CONTEXT: This week, we translate a blog post from a fan of the series, Eury Chen, who dug into why there were certain lines from the episodes that had to be modified in order to pass China’s review process for TV dramas. They applied lip-reading AI to restore the original lines of dialogue:
“Two days ago, I watched the TV series "The Bad Kids" in one go, and the plot was quite exciting. The disadvantage is that in order for the series to pass the review (of the National Radio and Television Administration), the edited sequences for episodes 11 and 12 were disrupted, even to the point that lines were modified, so that there are several places in the film where the actor's mouth movements and lines are not matched, which makes the plot confusing to people. Therefore, I tried to restore the modified lines through artificial intelligence technology, thereby restoring some of the original plot, which contained a darker truth.”
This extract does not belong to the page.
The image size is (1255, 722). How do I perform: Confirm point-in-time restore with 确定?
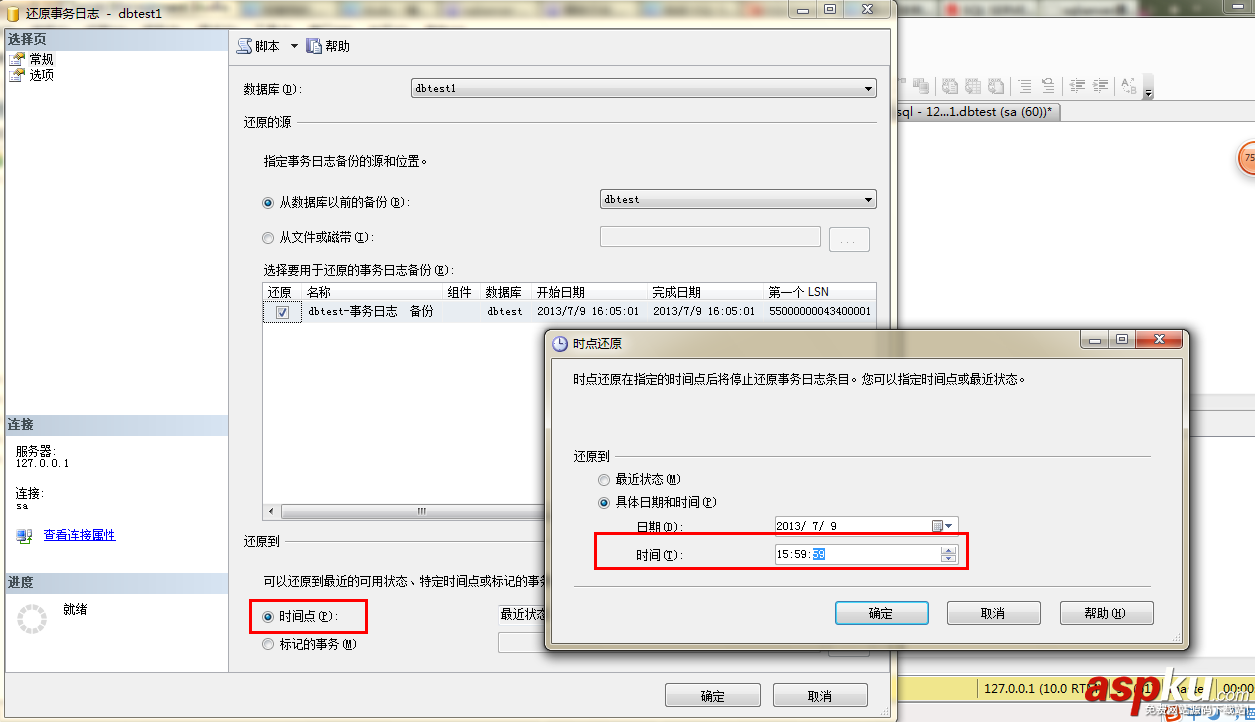coord(881,612)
Eury’s lip-reading process:
1) Find places where the actors’ lip movements do not match up with the actual dialogue (mainly in the last episode)
2) Use the facemesh model (a package in TensorFlow) to obtain features of facial expressions (image below) to predict the the initial of a Chinese syllable (声母 -- usually a consonant like b in bao 抱) and the final of a Chinese syllable (韵母 -- i.e. the syllable other than the initial, so like -ao in bao 抱).
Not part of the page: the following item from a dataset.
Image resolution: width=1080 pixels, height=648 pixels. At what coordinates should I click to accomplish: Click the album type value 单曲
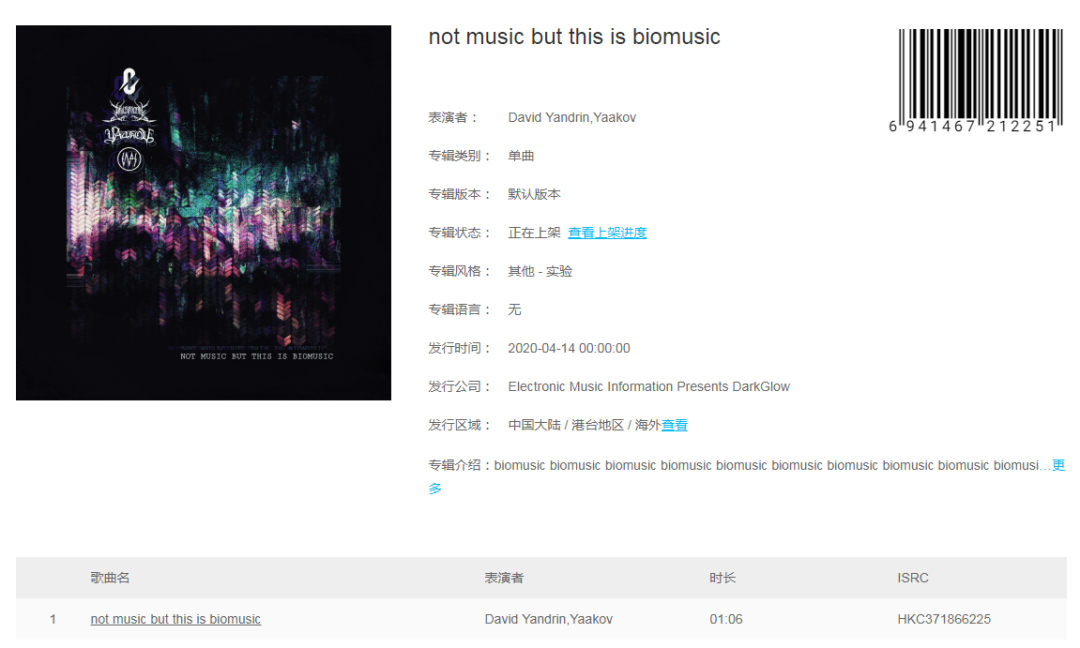point(521,156)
3) Try to find the best match between the choices of pinyin* and the context clues in the plot. It is too difficult to predict Chinese characters directly through the shape of the mouth.
*system of transcription for Mandarin Chinese sounds (e.g. bao for 抱)
Why did the censors modify the dialogue?
Eury explains that the original dialogue violated two of the most important principles in the review process of Chinese dramas: 1. No unsettled cases; 2. Bad guys must be brought to justice.
An example of the original dialogue and post-censor modifications (the original Mandarin has GIFs that show the exchange). Note how the original dialogue conveys Zhu Chaoyang, one of the boys who witnessed the murder, in a much darker light:
MODIFIED Yan Liang: "Tell the police" 「告诉警察吧」
---> ORIGINAL = Yan Liang: “What now?” [那该怎么办]
MODIFIED Zhu Chaoyang: "As my dad hoped" 「像我爸希望的那样 」
---> ORIGINAL = Zhu Chaoyang: “Apart from having him* get caught...”「除非让他被抓...」*him refers to the substitute teacher they filmed murdering his elderly in-laws
MODIFIED Zhu Chaoyang: "Do you want to call the police?" 「你想报警么」
----> ORIGINAL = Zhu Chaoyang: “Don’t you want to get revenge?” 「你不想报仇么」 --- one of the pinyin outputs from the lip-reading algorithm: ni bu xiang bao chou me
As Jack Clark has written in previous issues of ImportAI, lip-reading has a broad range of uses, including assistance for the deaf or hard-of-hearing, advertising, but also surveillance. In October 2018, the Chinese Academy of Sciences and Huazhong University of Science and Technology, which the researchers claim is “currently the largest word-level lipreading dataset and the only public large-scale Mandarin lipreading dataset.” The TV theme returns in this case as well, since the dataset was built by annotating Chinese TV shows.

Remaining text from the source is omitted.